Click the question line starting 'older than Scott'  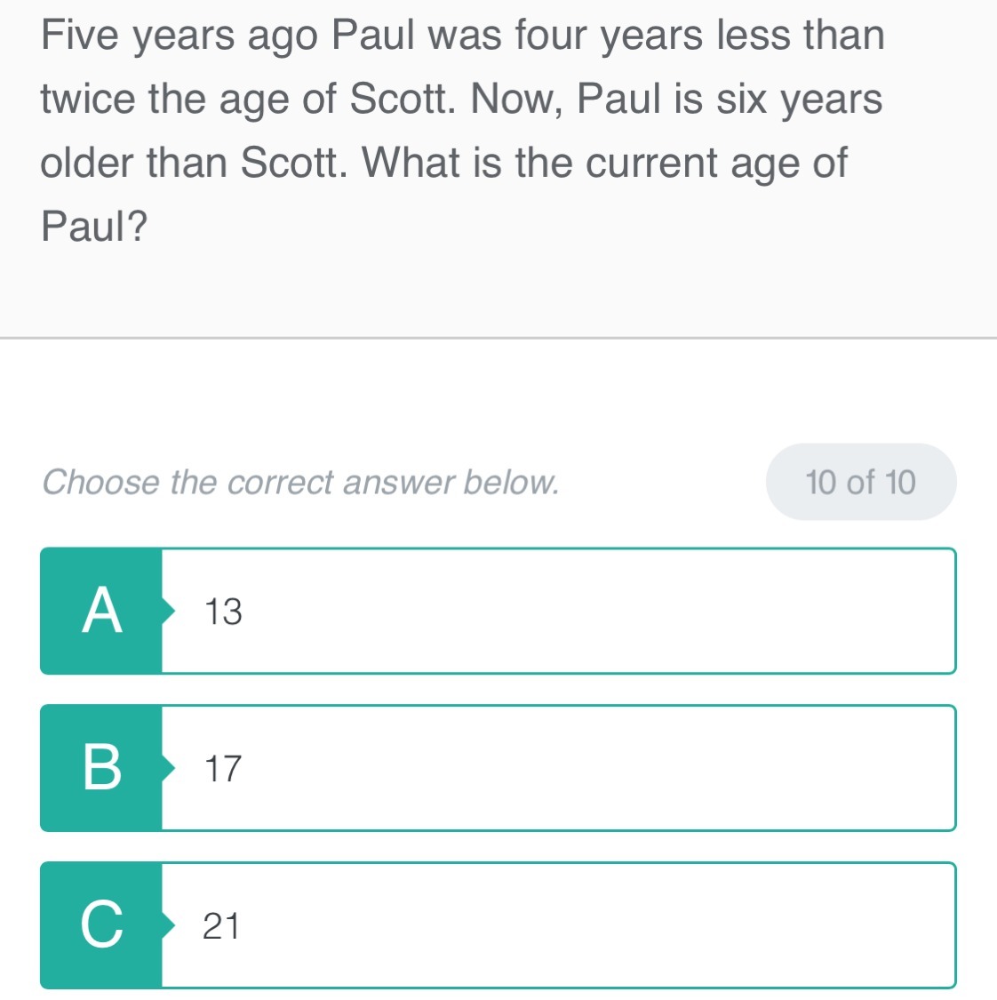click(444, 163)
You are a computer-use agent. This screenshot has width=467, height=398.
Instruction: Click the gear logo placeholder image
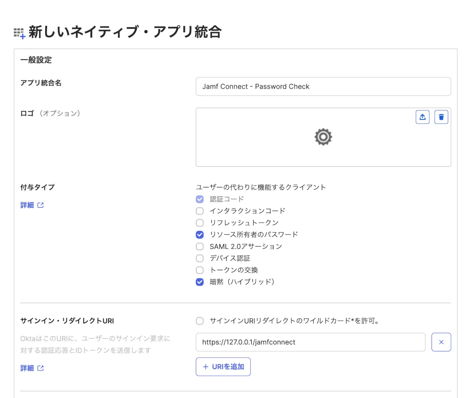(323, 137)
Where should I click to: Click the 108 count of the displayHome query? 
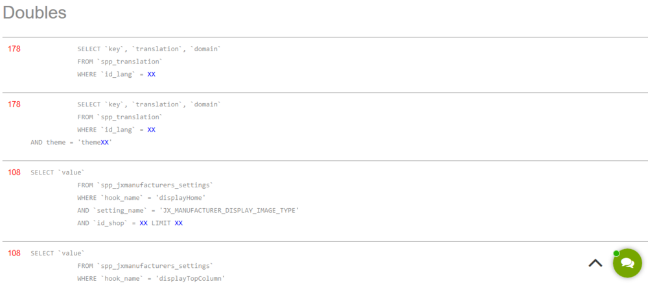(14, 173)
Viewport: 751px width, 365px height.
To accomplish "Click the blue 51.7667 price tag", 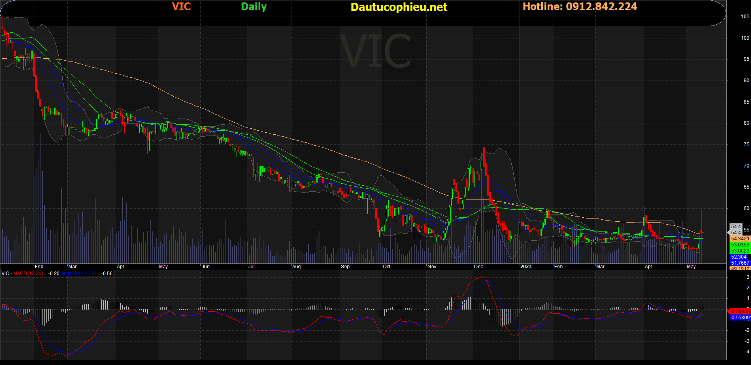I will point(740,263).
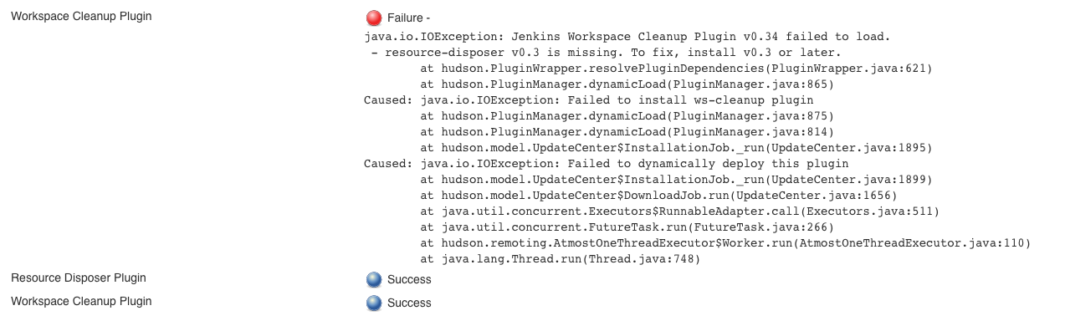Click the Success text for Resource Disposer Plugin
The height and width of the screenshot is (326, 1065).
(409, 279)
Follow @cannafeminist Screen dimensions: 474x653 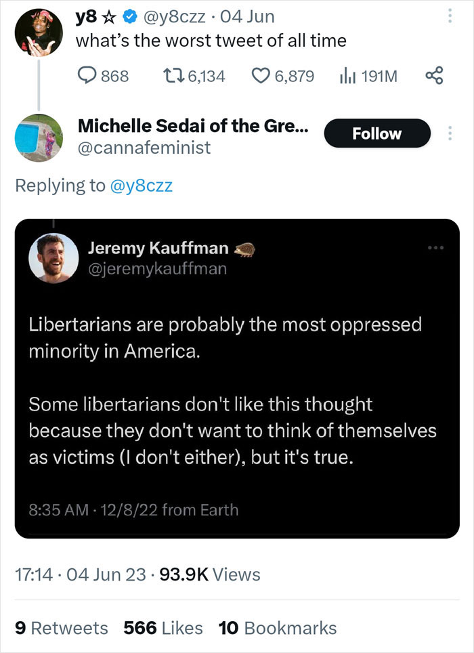click(x=376, y=133)
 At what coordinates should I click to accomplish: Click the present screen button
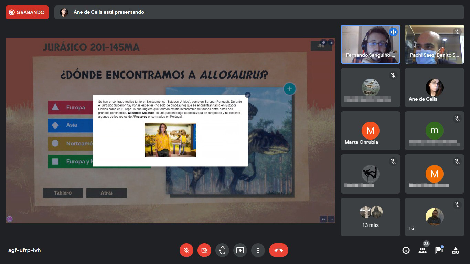point(240,250)
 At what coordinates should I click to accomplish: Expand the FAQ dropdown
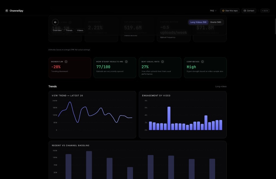[x=213, y=11]
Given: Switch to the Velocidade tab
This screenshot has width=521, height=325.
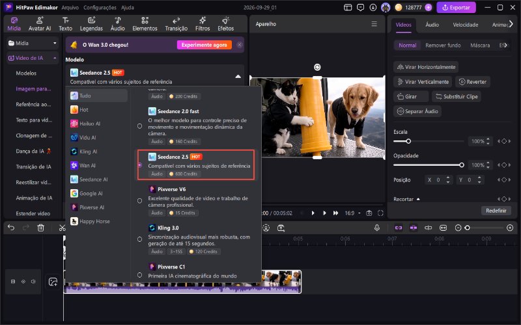Looking at the screenshot, I should [466, 25].
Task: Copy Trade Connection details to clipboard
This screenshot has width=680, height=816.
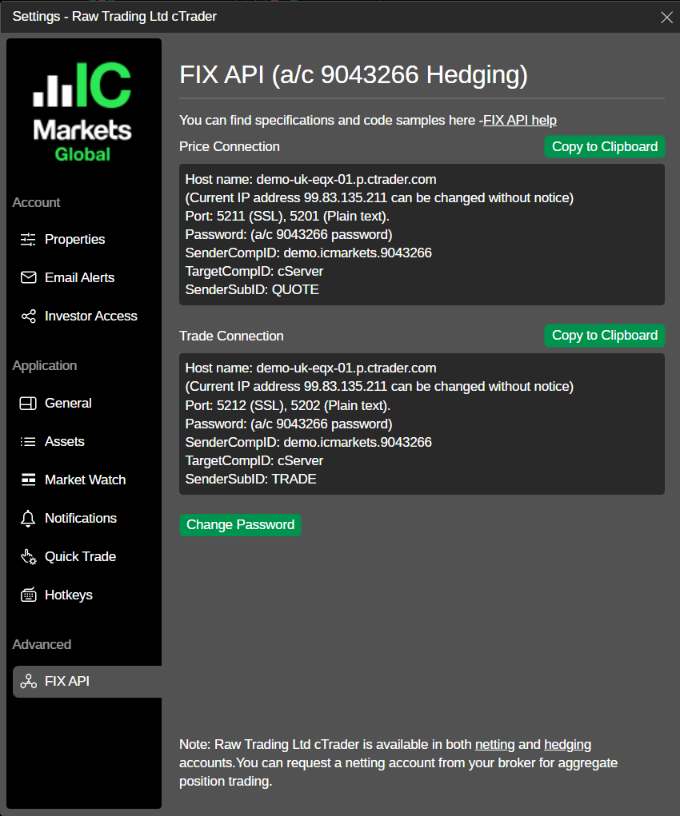Action: [x=605, y=336]
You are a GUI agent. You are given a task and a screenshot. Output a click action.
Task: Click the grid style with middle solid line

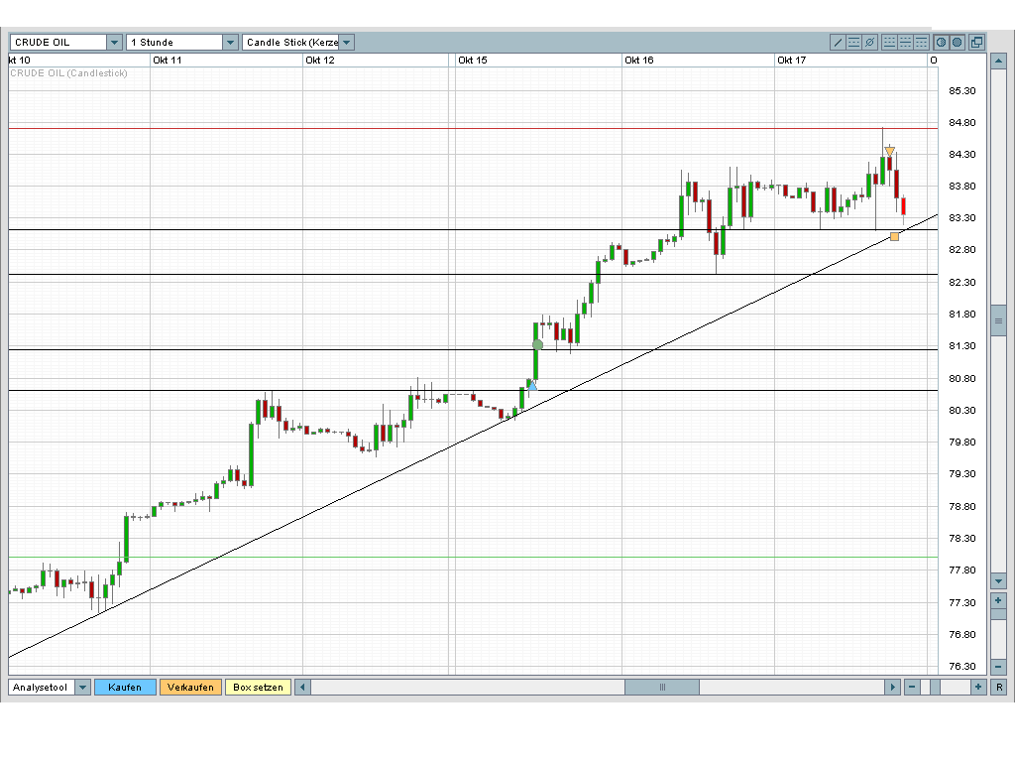point(906,42)
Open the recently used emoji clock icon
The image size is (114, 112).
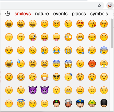pyautogui.click(x=8, y=14)
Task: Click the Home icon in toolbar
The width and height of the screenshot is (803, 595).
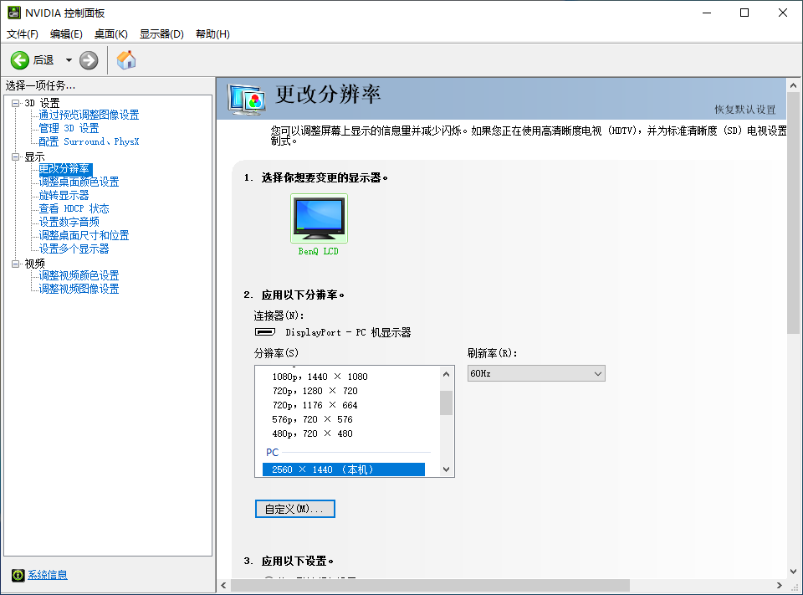Action: 126,60
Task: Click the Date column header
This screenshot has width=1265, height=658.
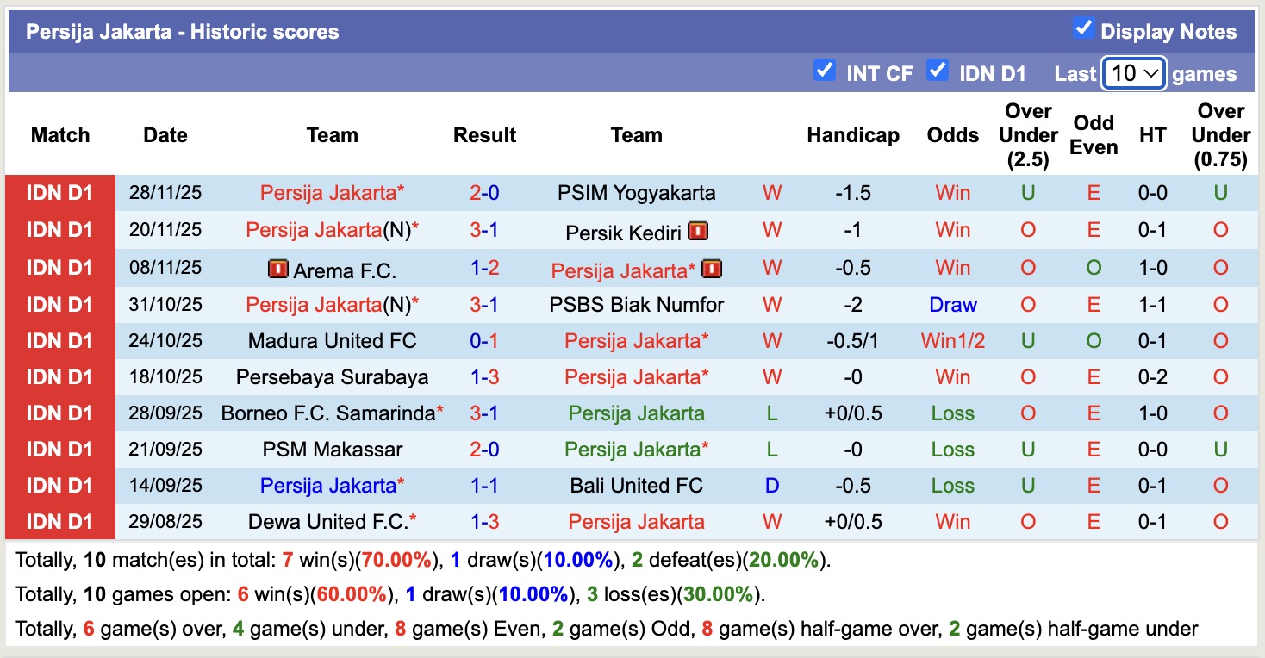Action: [165, 135]
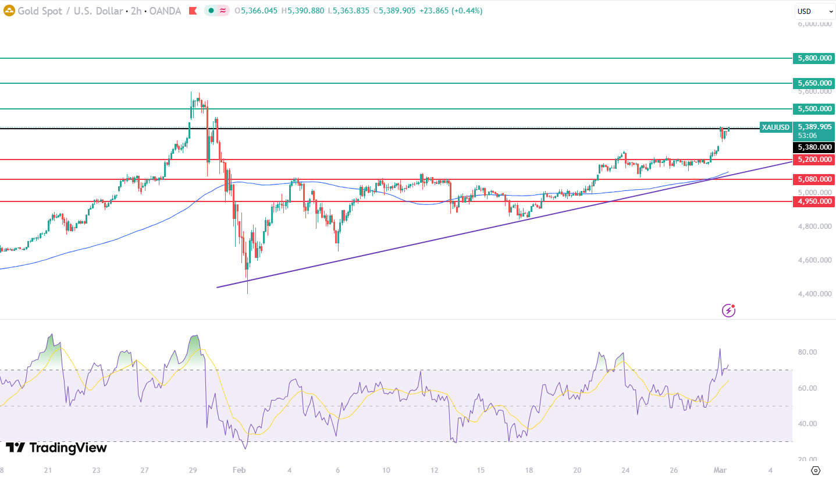The image size is (836, 478).
Task: Click the green market status dot
Action: [x=211, y=10]
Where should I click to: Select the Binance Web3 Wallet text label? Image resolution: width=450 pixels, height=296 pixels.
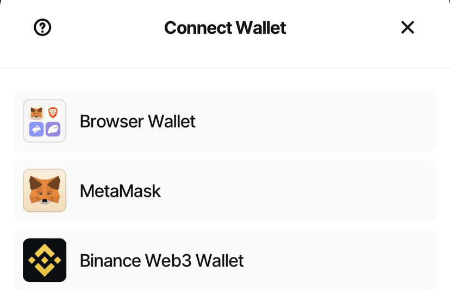click(161, 260)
+ + +
# PROBLEM
Whenever a line in the entries holds the word "agent", copy that line.

# THE COMPLETED TASK
You are a computer-use agent. This screenshot has width=467, height=398.
You are a GUI agent. You are given a task and a screenshot. Output a click action.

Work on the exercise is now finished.